## Extrait fourni
Les habitants du quartier et les promeneurs du dimanche ont peut-être déjà remarqué les inscriptions qui ornent les rues du sud de Belleville. « Bienvenue à Babelville » peut-on lire, de toutes les couleurs. Intriguant. Rue de la Fontaine-au-Roi, on tombe même nez à nez avec La Cantine de Babelville, faisant concurrence quelques numéros plus haut à la fameuse Cantine de Belleville. Qu’est-ce que c’est ? Pourquoi c’est là ? Qui a fait ça ? On a mené l’enquête.
Un nouveau quartier riche en couleur est né le 24 juin dernier. Baptisé Babelville, il est ingénieusement situé dans le bas du quartier mythique de Belleville. Il fait la part belle à l’art graphique, au jeu, à la bonne humeur... mais aussi à l'histoire du quartier, à son paysage urbain, social et économique. A l’origine du projet, la "reconquête urbaine" de la rue de la Fontaine-au-Roi votée dans le budget participatif en 2014. La mission de revitalisation a été confiée aux psychanalystes urbains de l’ANPU, qui ont pour habitude de « détecter les névroses urbaines et proposer des solutions thérapeutiques adéquates ».

## Consignes
1. Répondez aux questions suivantes d'après le texte sur Babelville :
(a) Quelle inscription peut-on lire dans les rues du sud de Belleville ?
(b) À quelle date le quartier de Babelville est-il né ?
(c) À qui la mission de revitalisation a-t-elle été confiée ?
2. Recopiez s'il vous plaît le passage du texte sur Babelville, de « Les habitants du » à « a mené l’enquête. ».

## Extraits de données
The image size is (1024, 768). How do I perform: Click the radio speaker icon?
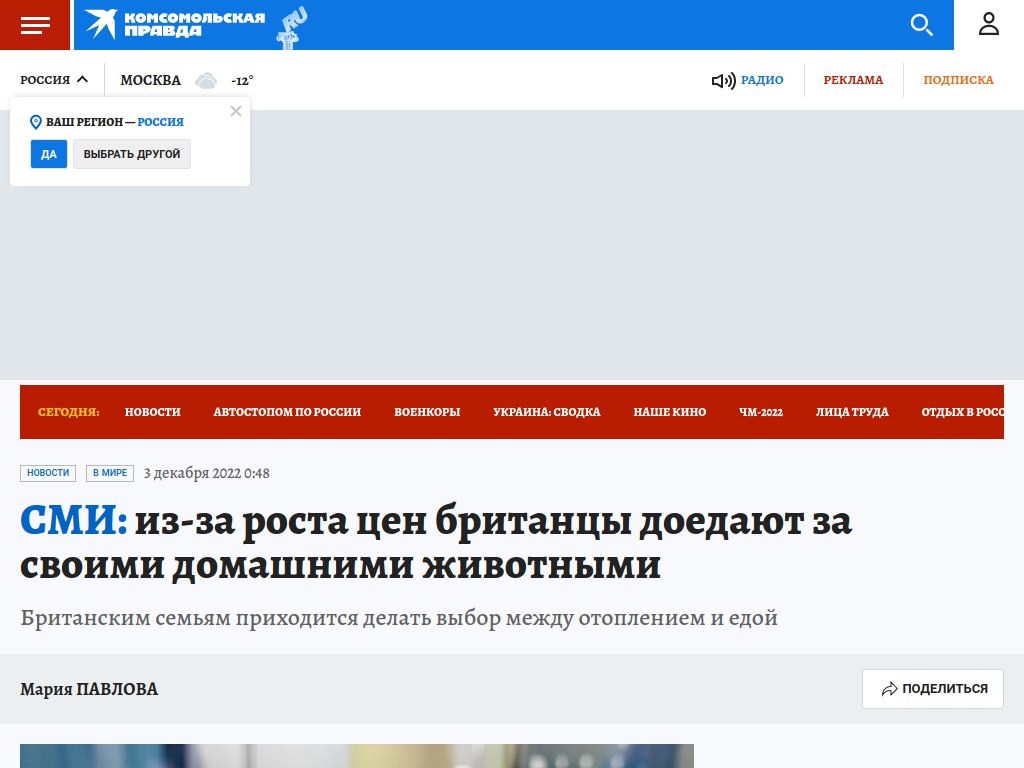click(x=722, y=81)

...

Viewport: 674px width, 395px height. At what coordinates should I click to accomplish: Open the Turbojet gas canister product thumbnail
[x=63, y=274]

## Réponses aux consignes
1.
(a) « Bienvenue à Babelville »
(b) Le 24 juin dernier
(c) Aux psychanalystes urbains de l'ANPU

2.
Les habitants du quartier et les promeneurs du dimanche ont peut-être déjà remarqué les inscriptions qui ornent les rues du sud de Belleville. « Bienvenue à Babelville » peut-on lire, de toutes les couleurs. Intriguant. Rue de la Fontaine-au-Roi, on tombe même nez à nez avec La Cantine de Babelville, faisant concurrence quelques numéros plus haut à la fameuse Cantine de Belleville. Qu’est-ce que c’est ? Pourquoi c’est là ? Qui a fait ça ? On a mené l’enquête.